» TAREA PENDIENTE 1
Enumera los verbos en infinitivo de la última oración del texto sobre la Eucaristía y la familia.
» TAREA PENDIENTE 2
Copia todo el texto sobre la Eucaristía y la familia desde "El Cristianismo tiene" hasta "un banquete gozoso.", pero cambia "banquete" por "festín".
--- TEXTO PROPORCIONADO ---
El Cristianismo tiene una especial vocación por la
convivencia, todos lo saben. El Señor Jesús enseñaba frecuentemente en la
mesa, y representaba algunas veces el Reino de Dios como un banquete gozoso.
Jesús escogió la comida también para entregar a sus discípulos su testamento
espiritual – lo hizo en la cena – condensado en el gesto memorial de su
Sacrificio: donación de su Cuerpo y de su Sangre como Alimento y Bebida de
salvación, que nutren el amor verdadero y duradero.
En esta perspectiva, podemos bien decir que la familia es “de
casa” a la Misa, propio porque lleva a la Eucaristía la propia experiencia de
convivencia y la abre a la gracia de una convivencia universal, del amor de
Dios por el mundo. Participando en la Eucaristía, la familia es purificada de
la tentación de cerrarse en sí misma, fortalecida en el amor y en la fidelidad,
y extiende los confines de su propia fraternidad según el corazón de Cristo.
En nuestro tiempo, marcado por tantas cerrazones y tantos
muros, la convivencia, generada por la familia y dilatada en la Eucaristía,
se convierte en una oportunidad crucial. La Eucaristía y la familia nutridas
por ella pueden vencer las cerrazones y construir puentes de acogida y de
caridad. Sí, la Eucaristía de una Iglesia de familias, capaces de restituir a
la comunidad la levadura dinámica de la convivencia y de hospitalidad
recíproca, es una ¡escuela de inclusión humana que no teme confrontaciones! No
existen pequeños, huérfanos, débiles, indefensos, heridos y desilusionados,
desesperados y abandonados, que la convivencia eucarística de las familias no
pueda nutrir, restaurar, proteger y hospedar.
--- DATOS PROPORCIONADOS ---
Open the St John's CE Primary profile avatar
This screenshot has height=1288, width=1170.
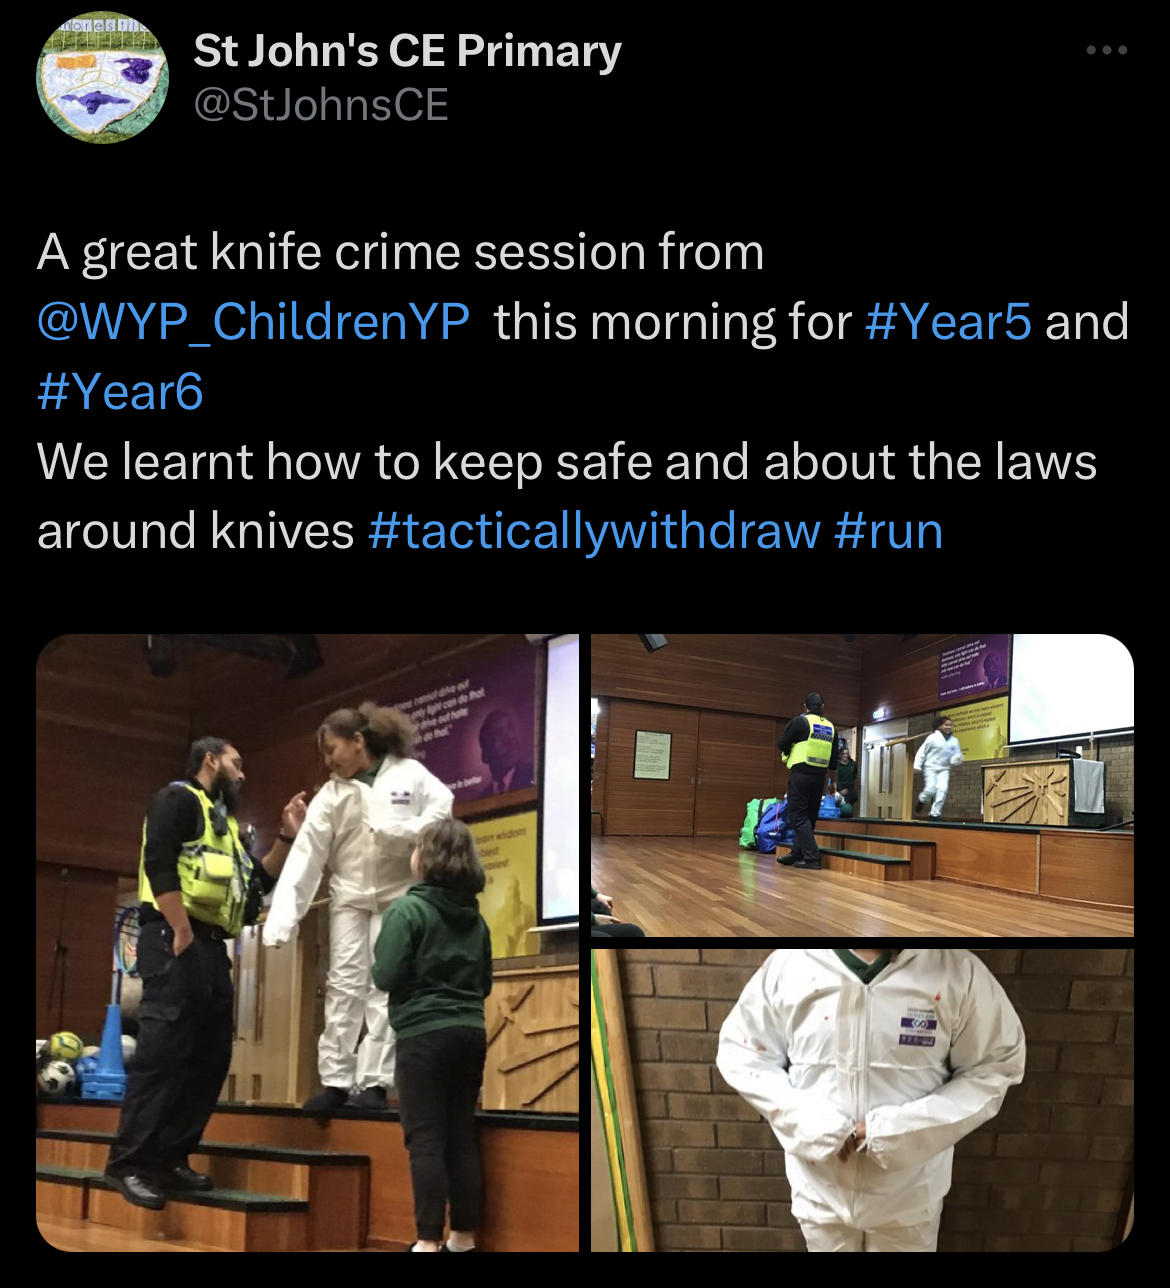pyautogui.click(x=102, y=78)
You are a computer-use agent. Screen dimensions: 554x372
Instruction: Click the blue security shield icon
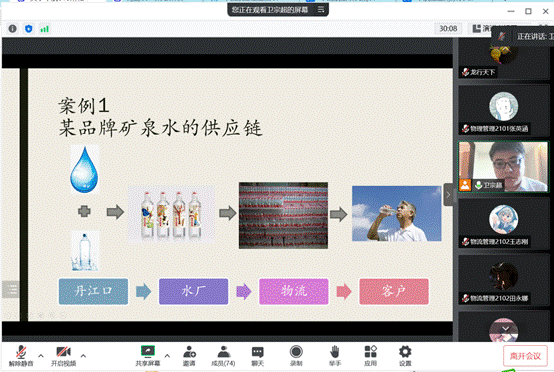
---
» RESPUESTA ESCRITA 1
nutrir, restaurar, proteger, hospedar

» RESPUESTA ESCRITA 2
El Cristianismo tiene una especial vocación por la
convivencia, todos lo saben. El Señor Jesús enseñaba frecuentemente en la
mesa, y representaba algunas veces el Reino de Dios como un festín gozoso.